_WORK INSTRUCTIONS:_ Of all the lines below, output only those starting at the one with "Copiar enlace (37, 1137)" and ending at the one with "Metal Gear Solid (Solución #2) (84, 1017)", both ends included, exactly as written.

============================================================

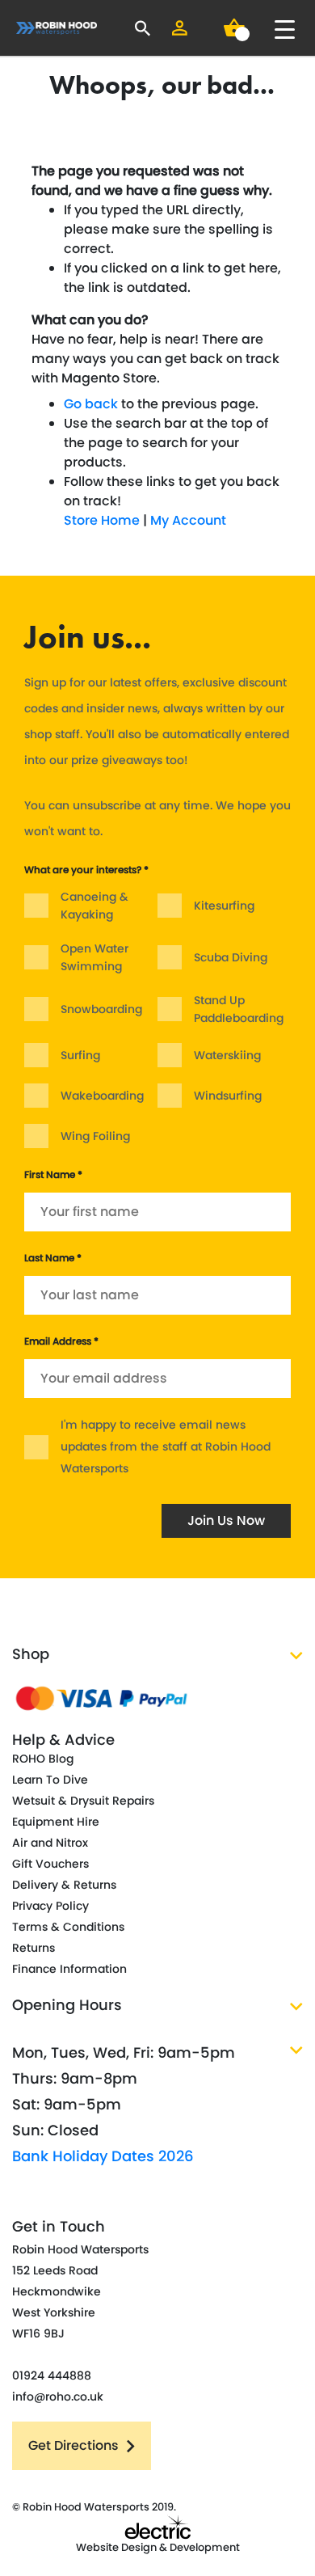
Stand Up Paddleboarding (239, 1009)
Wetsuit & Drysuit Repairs (83, 1801)
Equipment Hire (55, 1822)
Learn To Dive (50, 1780)
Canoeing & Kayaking (94, 906)
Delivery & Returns (64, 1885)
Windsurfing (228, 1095)
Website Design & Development (158, 2547)
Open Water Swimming (94, 957)
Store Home (102, 520)
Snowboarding (101, 1009)
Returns (33, 1948)
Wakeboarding (102, 1095)
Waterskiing (227, 1055)
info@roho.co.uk (57, 2396)
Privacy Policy (50, 1906)
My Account (188, 520)
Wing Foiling (95, 1136)
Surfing (80, 1055)
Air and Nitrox (50, 1843)
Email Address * (61, 1341)
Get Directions (73, 2445)
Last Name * (53, 1258)
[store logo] (56, 28)
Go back (91, 404)
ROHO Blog (43, 1758)
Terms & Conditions (68, 1927)
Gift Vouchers (50, 1864)
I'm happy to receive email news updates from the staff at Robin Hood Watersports (166, 1446)
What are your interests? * (86, 870)
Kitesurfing (224, 905)
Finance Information (69, 1969)
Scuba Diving (230, 957)
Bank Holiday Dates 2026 (103, 2156)
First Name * (53, 1174)
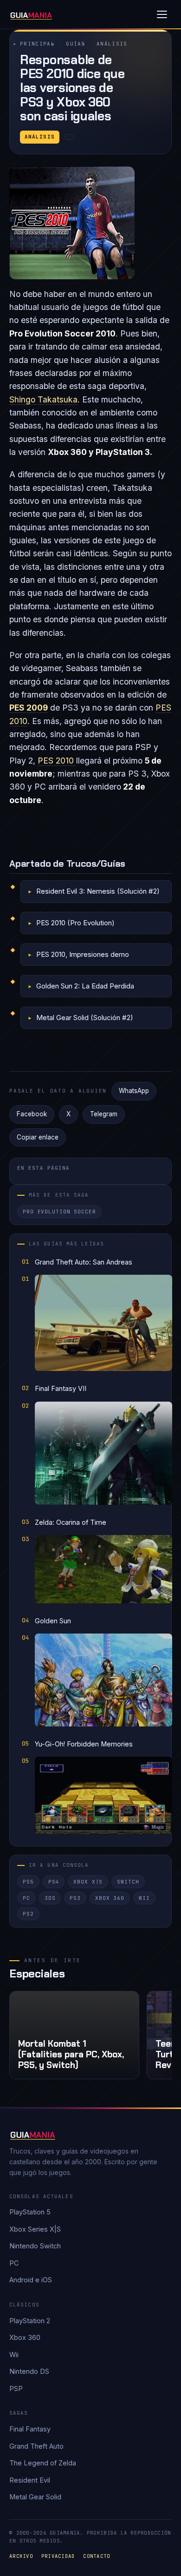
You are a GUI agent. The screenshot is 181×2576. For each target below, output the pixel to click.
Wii (144, 1898)
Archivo (21, 2556)
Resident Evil (29, 2480)
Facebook (32, 1114)
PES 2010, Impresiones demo (82, 954)
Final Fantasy (30, 2429)
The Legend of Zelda (42, 2463)
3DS (50, 1898)
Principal (37, 43)
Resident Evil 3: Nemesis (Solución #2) (98, 891)
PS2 (28, 1914)
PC (26, 1898)
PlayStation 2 (29, 2321)
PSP (16, 2388)
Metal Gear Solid (35, 2497)
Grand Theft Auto (36, 2446)
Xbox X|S (88, 1881)
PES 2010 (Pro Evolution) (75, 922)
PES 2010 (57, 760)
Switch (128, 1881)
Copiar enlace (37, 1137)
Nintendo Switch (35, 2246)
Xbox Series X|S (35, 2229)
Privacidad (58, 2556)
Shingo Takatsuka (43, 399)
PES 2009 (28, 707)
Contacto (96, 2556)
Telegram (103, 1114)
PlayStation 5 (30, 2212)
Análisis (112, 43)
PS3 (75, 1898)
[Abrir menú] (162, 14)
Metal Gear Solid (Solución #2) (84, 1017)
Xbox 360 (109, 1898)
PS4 (53, 1881)
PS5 (28, 1881)
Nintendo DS (29, 2371)
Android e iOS (30, 2280)
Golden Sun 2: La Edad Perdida (85, 986)
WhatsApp (134, 1090)
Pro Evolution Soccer (59, 1211)
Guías (75, 43)
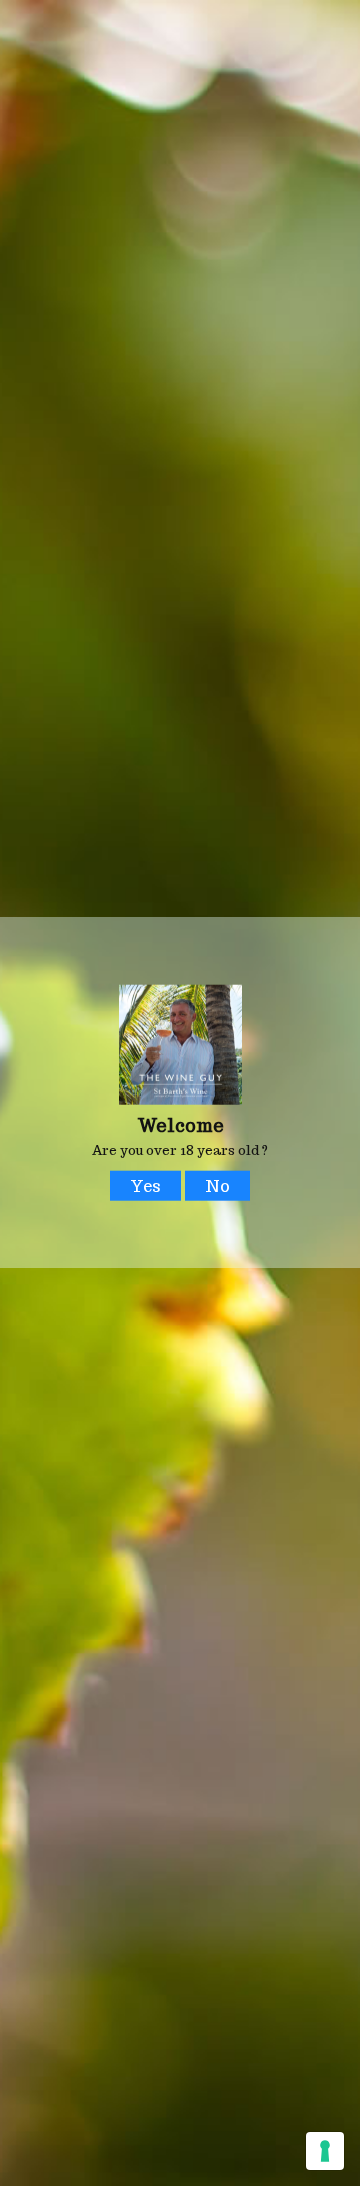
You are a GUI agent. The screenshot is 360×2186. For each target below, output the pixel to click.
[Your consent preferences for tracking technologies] (325, 2151)
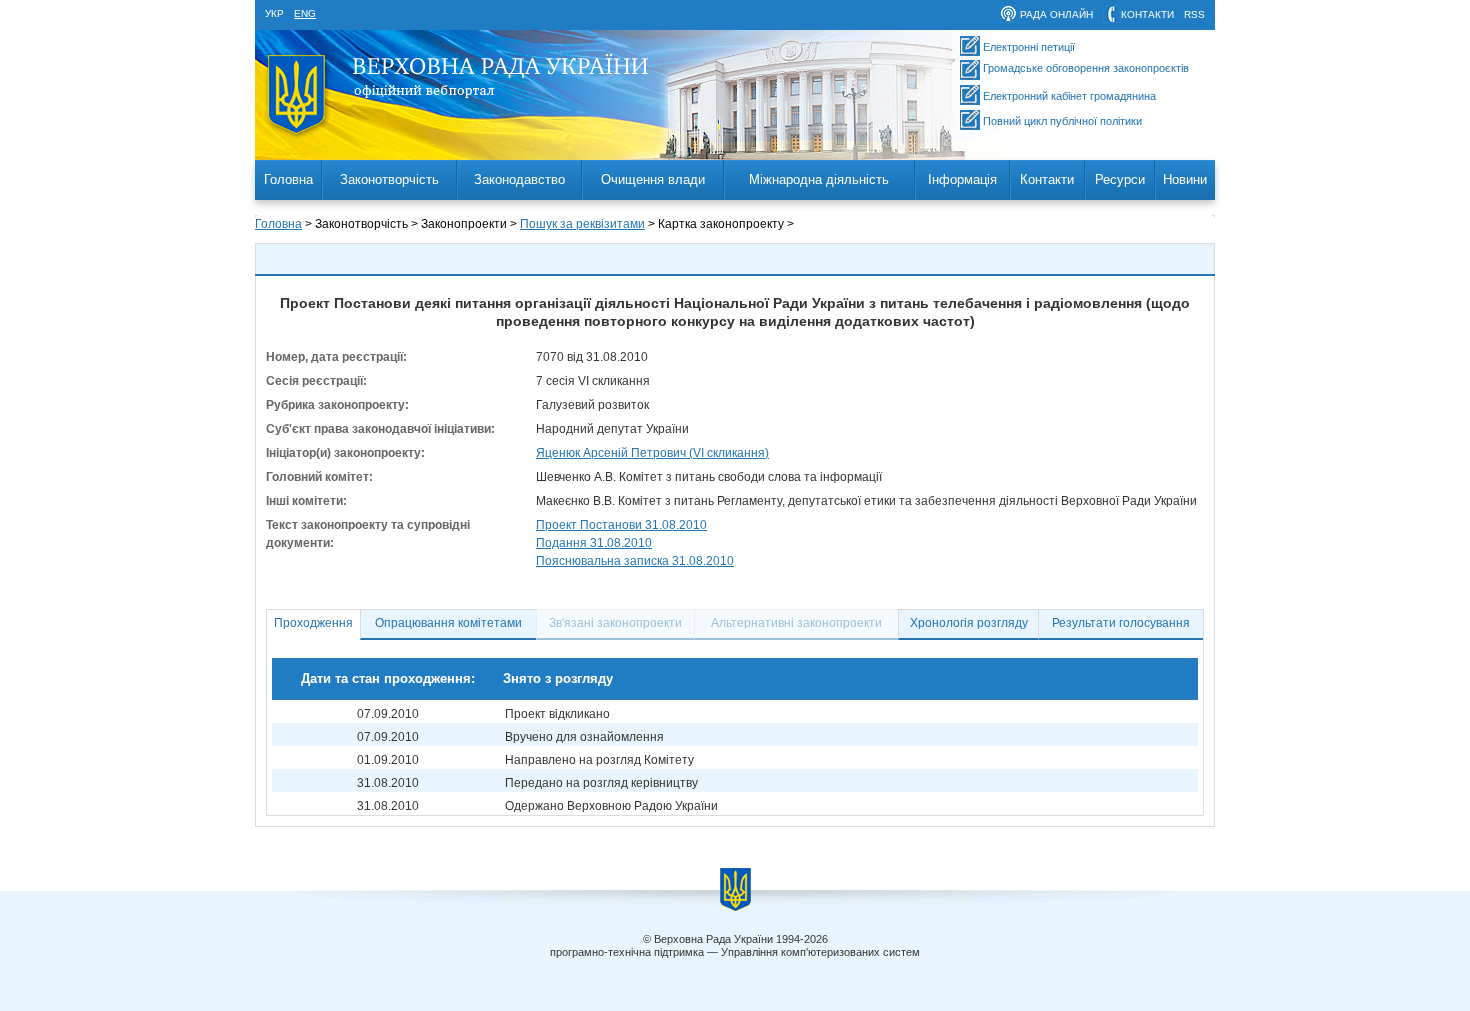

============================================================

_RESPONSE TO THIS TASK:_
Copiar enlace (37, 1137)
Nintendo Switch (35, 2246)
Xbox Series X|S (35, 2229)
Privacidad (58, 2556)
Shingo Takatsuka (43, 399)
PES 2009 (28, 707)
Contacto (96, 2556)
Telegram (103, 1114)
PlayStation 5 (30, 2212)
Análisis (112, 43)
PS3 (75, 1898)
[Abrir menú] (162, 14)
Metal Gear Solid (Solución #2) (84, 1017)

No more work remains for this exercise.